El Programa de Cribado Neonatal de Cataluña (PCNC) se inició en el año 1969, en Barcelona, impulsado por el Dr. Juan Sabater Tobella y apoyado por la Diputación de Barcelona y la Fundación Juan March. Así nació el Instituto de Bioquímica Clínica para acometer funciones asistenciales, de investigación y docencia, con el espíritu de contribuir a la prevención del retraso mental. El PCNC se inició con la detección de la fenilcetonuria (PKU) y en el año 1982 se amplió con la detección del hipotiroidismo congénito. Hacia el año 1990 la cobertura territorial llegó casi al 100% de todos los recién nacidos en Cataluña.

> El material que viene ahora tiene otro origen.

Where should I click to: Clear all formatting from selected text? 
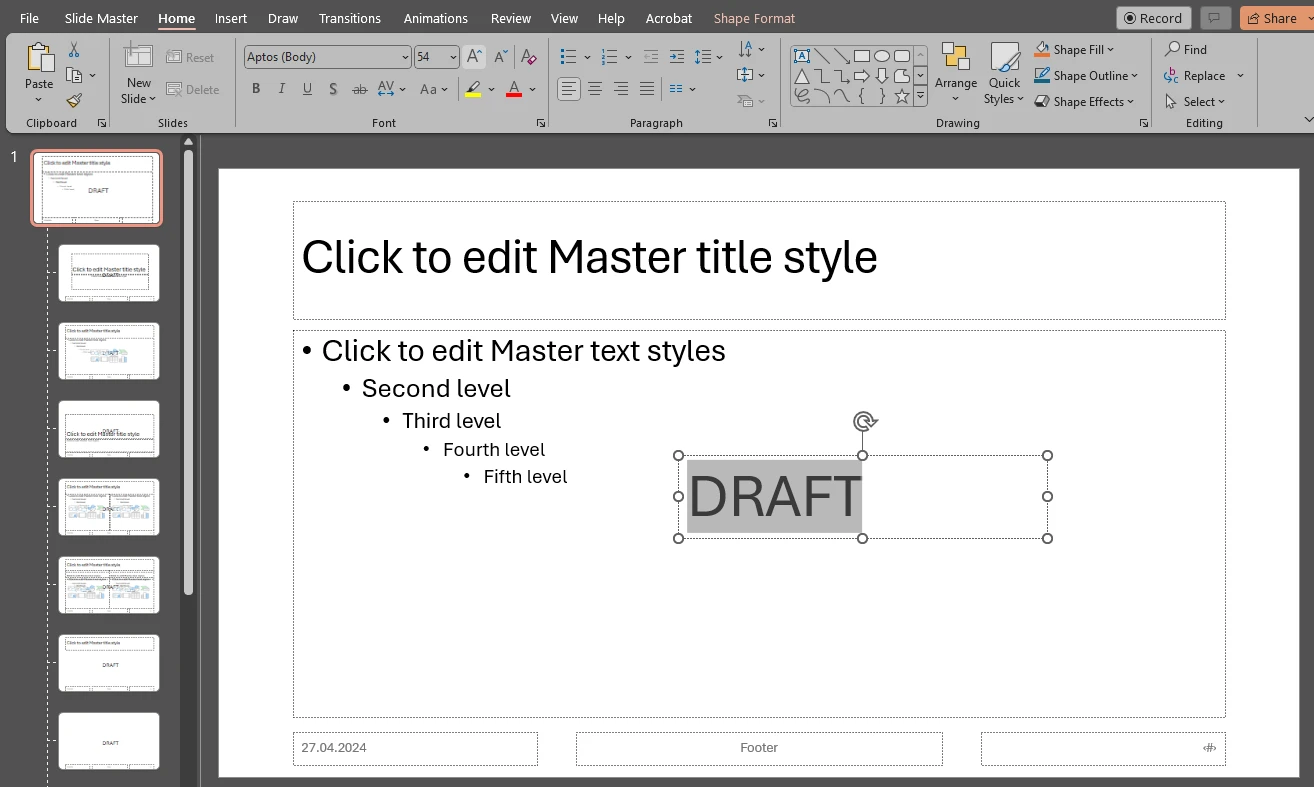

En 1999 se amplió el PCNC con la incorporación de la fibrosis quística y tras catorce años, en 2013, se realizó la ampliación más numerosa hasta ahora, con la incorporación de la detección de 19 enfermedades metabólicas hereditarias. En el año 2015 comenzó la detección de la enfermedad de células falciformes y en el 2017 la detección de la inmunodeficiencia combinada grave. Actualmente, el PCNC incluye la detección de 24 enfermedades. Desde su inicio en el año 1969, se han cribado 2.787.807 recién nacidos, de los cuales 1.724 han sido diagnosticados de alguna de las 24 enfermedades que componen nuestro panel principal y 252 por diagnóstico diferencial de las primeras. En total la prevalencia global es de 1:1.617 RN afectos de alguna de las enfermedades incluidas en el PCNC y de 1:1.140 RN si se incluyen los hallazgos incidentales encontrados.